Copy the records below word for word, line by line, without changing anything.

*RECORDS PROVIDED*:
"""

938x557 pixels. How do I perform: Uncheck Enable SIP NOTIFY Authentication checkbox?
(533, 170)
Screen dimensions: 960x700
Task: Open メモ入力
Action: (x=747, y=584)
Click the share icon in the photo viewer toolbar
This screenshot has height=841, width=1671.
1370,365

"""

*WRITTEN SOLUTION*:
938x557 pixels. How do I perform: Uncheck Enable SIP NOTIFY Authentication checkbox?
(533, 170)
Screen dimensions: 960x700
Task: Open メモ入力
Action: (x=747, y=584)
Click the share icon in the photo viewer toolbar
This screenshot has height=841, width=1671.
1370,365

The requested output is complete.